二人で久しぶりに他愛ない話をして、笑い合った。

俺の日常は、彼女と過ごす日常がええわ 。

「 なぁ、修行終わったら、俺と結婚してくれへん?」

「私の都合に合わせて、ええの?」

「やって、お前、せやないと結婚せぇへんやろ?」

「あれ、お見通し?」

「愛の力 やな。
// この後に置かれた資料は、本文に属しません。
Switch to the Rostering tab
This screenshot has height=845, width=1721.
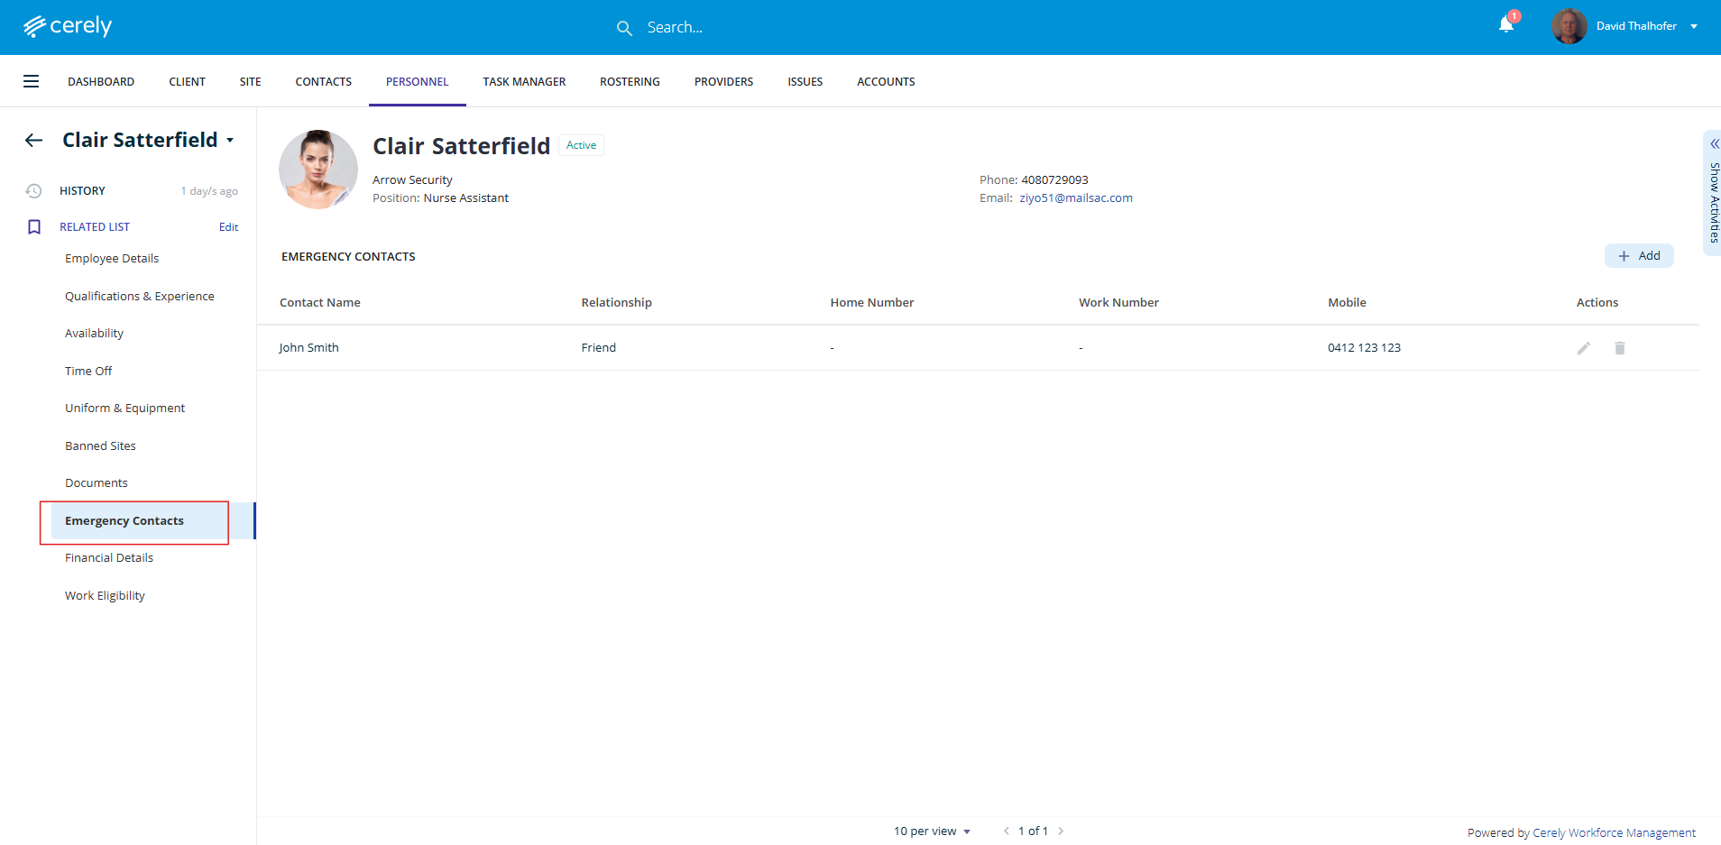click(x=630, y=81)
」

「うん、私頑張るから。
 ほんまにありがとう、太郎。」


二人で、バーに向かった。

「太郎SP 09」は、愛に満ち溢れてた。

(俺は、これから毎日ここに通うんか。
 何か片思いみたいやな 。)

「どう、お味の方は?」

「ん、めっちゃ美味しいで。」

「ほんまに?」

「 ありがとうな、バーテンダーさん。」

「遅くなっちゃたけど、太郎、お誕生日おめでとう。
 これから、何かご飯作るな。」

「 おん。」

俺は、彼女と過ごす日常で初めて、幸せになれる 。気がした。